▸ TASK REQUIREMENTS
Rename "toolbar icon" to "toolbar button" in the lines from the one containing "Click the Search records" through the one containing "(x=428, y=398)", changing nothing else. Return only those lines.

Entries for locating text and elements

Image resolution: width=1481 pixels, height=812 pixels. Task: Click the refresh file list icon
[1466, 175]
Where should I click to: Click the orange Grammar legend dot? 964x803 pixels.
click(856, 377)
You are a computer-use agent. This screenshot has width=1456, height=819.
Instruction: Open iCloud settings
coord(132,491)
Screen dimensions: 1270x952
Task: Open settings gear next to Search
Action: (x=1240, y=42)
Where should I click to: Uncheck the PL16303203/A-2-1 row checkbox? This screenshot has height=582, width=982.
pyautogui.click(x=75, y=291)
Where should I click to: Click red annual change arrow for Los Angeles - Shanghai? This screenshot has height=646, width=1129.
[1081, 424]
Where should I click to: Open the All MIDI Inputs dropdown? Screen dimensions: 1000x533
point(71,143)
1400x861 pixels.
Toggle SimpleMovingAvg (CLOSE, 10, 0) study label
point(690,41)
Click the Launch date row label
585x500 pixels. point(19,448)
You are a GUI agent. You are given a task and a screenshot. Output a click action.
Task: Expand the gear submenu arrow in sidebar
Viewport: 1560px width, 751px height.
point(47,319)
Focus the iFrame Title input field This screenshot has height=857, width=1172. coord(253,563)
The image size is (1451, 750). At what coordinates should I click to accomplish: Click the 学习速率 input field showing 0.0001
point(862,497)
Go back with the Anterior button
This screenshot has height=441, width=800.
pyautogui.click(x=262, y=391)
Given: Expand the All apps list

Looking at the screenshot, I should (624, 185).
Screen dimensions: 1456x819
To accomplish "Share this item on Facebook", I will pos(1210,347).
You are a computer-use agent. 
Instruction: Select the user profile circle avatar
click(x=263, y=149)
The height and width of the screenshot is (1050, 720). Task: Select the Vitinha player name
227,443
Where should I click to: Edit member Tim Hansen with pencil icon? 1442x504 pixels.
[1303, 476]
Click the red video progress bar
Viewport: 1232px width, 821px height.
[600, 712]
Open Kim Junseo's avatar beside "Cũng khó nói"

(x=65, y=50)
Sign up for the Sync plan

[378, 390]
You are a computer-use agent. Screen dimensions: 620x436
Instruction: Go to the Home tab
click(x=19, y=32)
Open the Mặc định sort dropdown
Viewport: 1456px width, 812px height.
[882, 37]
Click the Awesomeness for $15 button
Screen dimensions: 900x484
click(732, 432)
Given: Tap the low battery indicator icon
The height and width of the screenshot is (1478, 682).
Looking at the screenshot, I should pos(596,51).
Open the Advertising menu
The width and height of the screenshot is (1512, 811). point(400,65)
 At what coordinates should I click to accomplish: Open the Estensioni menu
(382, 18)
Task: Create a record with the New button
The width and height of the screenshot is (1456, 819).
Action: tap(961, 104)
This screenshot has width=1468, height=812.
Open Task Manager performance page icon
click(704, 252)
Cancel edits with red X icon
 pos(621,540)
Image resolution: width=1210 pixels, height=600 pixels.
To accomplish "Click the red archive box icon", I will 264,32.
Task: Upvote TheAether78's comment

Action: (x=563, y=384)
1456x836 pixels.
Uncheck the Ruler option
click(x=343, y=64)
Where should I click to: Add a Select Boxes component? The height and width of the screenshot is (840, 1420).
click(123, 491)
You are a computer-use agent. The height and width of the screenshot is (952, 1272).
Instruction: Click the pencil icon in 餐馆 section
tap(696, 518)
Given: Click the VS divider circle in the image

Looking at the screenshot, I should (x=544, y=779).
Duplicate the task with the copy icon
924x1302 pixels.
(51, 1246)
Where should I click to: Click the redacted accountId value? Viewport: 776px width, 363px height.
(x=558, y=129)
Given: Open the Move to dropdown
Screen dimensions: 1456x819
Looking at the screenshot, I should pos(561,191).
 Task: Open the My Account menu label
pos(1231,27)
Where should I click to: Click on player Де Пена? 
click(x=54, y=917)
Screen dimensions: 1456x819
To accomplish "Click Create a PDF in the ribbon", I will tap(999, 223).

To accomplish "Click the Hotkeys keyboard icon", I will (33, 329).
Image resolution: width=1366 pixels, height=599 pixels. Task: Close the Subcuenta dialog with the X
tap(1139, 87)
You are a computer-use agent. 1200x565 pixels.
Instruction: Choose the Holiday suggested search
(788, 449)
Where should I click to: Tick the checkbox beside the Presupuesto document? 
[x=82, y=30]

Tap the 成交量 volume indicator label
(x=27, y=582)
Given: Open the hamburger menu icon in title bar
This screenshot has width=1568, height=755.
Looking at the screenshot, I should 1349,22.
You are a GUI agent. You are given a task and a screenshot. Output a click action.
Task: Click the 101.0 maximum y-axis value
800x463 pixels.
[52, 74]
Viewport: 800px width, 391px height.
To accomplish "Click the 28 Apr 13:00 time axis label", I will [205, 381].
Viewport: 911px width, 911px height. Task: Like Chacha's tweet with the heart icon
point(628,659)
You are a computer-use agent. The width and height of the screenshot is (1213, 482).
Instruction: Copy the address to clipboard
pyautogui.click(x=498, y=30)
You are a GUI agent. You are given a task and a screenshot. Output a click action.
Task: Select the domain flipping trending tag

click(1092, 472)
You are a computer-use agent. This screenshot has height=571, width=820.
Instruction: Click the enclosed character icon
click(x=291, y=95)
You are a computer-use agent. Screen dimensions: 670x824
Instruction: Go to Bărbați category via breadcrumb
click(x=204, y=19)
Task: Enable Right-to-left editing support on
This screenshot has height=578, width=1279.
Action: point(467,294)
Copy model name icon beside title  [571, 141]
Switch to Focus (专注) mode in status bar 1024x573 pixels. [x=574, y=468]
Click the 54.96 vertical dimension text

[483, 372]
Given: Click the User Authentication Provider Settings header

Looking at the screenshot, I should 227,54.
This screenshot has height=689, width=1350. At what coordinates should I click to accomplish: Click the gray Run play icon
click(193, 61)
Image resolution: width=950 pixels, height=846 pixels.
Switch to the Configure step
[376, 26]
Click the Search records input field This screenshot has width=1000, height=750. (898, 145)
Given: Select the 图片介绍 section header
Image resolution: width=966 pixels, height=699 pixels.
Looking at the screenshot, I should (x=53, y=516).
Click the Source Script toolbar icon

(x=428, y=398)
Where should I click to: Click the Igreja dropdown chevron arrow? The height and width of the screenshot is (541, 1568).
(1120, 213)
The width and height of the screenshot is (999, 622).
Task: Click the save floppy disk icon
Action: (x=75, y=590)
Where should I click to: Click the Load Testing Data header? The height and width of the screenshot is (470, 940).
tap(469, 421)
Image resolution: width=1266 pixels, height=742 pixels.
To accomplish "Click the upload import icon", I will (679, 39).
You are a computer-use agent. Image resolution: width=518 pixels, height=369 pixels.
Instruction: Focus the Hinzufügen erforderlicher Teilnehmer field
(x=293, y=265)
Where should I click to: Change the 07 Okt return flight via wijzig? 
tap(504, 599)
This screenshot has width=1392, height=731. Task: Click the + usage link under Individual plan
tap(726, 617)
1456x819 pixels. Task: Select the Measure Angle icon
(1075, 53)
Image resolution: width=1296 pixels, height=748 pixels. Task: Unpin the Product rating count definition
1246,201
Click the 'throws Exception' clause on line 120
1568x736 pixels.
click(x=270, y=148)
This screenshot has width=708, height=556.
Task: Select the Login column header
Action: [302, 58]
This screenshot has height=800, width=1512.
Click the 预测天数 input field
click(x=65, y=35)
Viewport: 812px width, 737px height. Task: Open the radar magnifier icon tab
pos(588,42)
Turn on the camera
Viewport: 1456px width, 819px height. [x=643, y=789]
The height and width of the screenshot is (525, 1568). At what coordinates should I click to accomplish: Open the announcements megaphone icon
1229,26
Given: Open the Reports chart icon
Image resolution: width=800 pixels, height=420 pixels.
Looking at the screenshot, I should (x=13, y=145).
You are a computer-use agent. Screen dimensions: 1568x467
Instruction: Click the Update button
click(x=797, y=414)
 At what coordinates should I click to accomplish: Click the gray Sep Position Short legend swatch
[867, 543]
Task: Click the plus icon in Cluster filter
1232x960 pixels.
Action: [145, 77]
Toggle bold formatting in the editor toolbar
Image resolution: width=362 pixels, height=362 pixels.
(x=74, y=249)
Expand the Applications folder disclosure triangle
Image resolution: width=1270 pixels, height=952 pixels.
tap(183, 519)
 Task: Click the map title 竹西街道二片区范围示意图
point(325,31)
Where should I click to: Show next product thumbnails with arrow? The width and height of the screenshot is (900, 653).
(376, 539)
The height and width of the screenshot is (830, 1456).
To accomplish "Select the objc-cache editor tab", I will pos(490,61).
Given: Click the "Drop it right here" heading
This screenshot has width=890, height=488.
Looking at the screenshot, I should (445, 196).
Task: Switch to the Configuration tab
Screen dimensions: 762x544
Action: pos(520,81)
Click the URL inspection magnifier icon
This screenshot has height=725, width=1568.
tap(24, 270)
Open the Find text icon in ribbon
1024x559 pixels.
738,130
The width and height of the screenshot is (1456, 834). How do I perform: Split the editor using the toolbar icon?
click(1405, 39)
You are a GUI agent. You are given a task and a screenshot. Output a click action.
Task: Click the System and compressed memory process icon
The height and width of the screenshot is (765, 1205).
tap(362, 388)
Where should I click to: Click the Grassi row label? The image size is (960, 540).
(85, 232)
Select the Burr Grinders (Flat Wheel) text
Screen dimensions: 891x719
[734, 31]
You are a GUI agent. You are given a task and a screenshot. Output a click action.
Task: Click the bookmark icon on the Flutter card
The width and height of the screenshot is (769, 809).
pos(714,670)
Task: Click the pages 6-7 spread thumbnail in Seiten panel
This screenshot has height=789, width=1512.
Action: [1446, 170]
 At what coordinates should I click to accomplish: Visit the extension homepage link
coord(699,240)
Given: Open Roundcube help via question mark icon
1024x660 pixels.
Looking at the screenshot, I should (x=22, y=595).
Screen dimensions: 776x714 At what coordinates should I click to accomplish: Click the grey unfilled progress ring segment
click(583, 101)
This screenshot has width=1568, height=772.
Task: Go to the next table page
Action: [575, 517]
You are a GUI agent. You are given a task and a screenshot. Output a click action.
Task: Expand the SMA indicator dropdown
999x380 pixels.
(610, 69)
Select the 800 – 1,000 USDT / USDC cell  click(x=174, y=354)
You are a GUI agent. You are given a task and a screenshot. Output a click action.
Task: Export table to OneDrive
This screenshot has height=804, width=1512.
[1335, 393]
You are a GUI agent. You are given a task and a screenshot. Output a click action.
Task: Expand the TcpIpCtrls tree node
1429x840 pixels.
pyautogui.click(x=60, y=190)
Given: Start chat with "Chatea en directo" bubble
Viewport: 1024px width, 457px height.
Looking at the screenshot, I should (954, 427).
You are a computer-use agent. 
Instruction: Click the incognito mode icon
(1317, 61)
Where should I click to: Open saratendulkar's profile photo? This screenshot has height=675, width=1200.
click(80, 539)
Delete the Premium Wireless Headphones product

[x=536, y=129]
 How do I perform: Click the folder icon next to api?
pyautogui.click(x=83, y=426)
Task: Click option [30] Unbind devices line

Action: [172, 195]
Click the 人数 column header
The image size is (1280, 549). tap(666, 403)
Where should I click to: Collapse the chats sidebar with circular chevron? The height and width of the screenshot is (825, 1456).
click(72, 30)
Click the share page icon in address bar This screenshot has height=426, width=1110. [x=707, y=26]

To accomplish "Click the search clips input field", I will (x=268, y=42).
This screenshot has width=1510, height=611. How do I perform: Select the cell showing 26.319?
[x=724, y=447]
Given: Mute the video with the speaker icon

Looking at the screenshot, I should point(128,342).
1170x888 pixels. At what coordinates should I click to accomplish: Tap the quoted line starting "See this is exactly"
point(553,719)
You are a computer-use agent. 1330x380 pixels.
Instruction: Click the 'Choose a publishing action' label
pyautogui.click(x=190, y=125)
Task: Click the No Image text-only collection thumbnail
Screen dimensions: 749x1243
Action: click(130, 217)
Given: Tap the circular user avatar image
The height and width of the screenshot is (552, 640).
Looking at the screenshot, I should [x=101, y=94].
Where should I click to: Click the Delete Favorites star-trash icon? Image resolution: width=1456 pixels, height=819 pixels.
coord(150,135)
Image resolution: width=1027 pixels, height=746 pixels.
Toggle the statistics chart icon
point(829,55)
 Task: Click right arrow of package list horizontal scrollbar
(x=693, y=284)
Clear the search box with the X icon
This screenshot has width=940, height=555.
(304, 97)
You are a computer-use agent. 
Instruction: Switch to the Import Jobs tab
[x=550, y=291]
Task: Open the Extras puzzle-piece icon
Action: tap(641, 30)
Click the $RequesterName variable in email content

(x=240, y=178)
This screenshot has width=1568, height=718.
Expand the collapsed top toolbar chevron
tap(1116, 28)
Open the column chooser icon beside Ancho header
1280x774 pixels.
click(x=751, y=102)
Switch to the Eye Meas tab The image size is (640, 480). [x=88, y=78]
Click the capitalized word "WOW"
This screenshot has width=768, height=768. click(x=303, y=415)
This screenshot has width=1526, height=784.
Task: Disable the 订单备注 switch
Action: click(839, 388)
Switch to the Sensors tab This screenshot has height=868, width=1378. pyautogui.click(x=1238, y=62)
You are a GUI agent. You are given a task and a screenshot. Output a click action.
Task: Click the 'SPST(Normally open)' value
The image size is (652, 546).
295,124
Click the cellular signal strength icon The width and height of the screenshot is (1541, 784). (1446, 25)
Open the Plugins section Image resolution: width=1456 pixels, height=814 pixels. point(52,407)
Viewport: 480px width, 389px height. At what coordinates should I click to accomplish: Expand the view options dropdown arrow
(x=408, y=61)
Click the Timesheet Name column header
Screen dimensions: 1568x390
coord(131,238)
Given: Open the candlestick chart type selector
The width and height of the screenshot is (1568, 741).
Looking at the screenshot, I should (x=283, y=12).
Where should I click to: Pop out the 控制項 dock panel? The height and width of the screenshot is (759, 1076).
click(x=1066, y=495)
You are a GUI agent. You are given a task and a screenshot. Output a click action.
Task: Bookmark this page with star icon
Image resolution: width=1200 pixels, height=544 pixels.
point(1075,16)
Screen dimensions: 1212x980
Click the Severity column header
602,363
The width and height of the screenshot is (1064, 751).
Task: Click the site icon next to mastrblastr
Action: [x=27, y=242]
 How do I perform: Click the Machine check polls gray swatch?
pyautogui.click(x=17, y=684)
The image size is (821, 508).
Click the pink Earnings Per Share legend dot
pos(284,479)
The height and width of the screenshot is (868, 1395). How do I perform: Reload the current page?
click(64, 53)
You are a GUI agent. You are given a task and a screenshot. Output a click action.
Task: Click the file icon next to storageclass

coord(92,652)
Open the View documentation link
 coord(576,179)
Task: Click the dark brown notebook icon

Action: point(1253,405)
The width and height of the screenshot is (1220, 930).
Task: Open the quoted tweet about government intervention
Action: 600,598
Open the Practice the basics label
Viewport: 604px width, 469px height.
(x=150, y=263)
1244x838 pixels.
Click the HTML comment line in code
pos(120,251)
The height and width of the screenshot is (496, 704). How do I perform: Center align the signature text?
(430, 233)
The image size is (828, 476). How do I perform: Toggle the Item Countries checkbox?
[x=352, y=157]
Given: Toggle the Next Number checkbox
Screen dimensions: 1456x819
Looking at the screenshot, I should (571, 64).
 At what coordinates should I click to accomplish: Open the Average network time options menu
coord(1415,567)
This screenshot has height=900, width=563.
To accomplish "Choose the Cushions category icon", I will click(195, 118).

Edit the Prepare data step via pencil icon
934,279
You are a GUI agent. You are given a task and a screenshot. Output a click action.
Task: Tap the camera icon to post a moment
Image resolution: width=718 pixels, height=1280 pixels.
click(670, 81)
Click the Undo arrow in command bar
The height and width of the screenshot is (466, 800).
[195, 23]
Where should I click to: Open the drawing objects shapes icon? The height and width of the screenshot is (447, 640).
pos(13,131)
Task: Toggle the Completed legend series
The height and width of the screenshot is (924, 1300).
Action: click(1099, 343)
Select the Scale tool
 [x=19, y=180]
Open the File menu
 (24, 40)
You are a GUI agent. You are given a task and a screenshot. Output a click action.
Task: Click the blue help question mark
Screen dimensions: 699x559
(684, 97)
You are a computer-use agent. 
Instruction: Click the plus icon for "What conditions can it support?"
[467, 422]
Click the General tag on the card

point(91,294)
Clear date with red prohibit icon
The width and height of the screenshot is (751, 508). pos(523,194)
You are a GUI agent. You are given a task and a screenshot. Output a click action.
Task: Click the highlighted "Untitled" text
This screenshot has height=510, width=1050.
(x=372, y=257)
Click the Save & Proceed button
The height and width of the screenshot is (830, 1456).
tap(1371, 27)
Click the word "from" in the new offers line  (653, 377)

▸ TASK RESPONSE
Click the Search records input field This screenshot has width=1000, height=750. (898, 145)
Given: Select the 图片介绍 section header
Image resolution: width=966 pixels, height=699 pixels.
Looking at the screenshot, I should (x=53, y=516).
Click the Source Script toolbar button

(x=428, y=398)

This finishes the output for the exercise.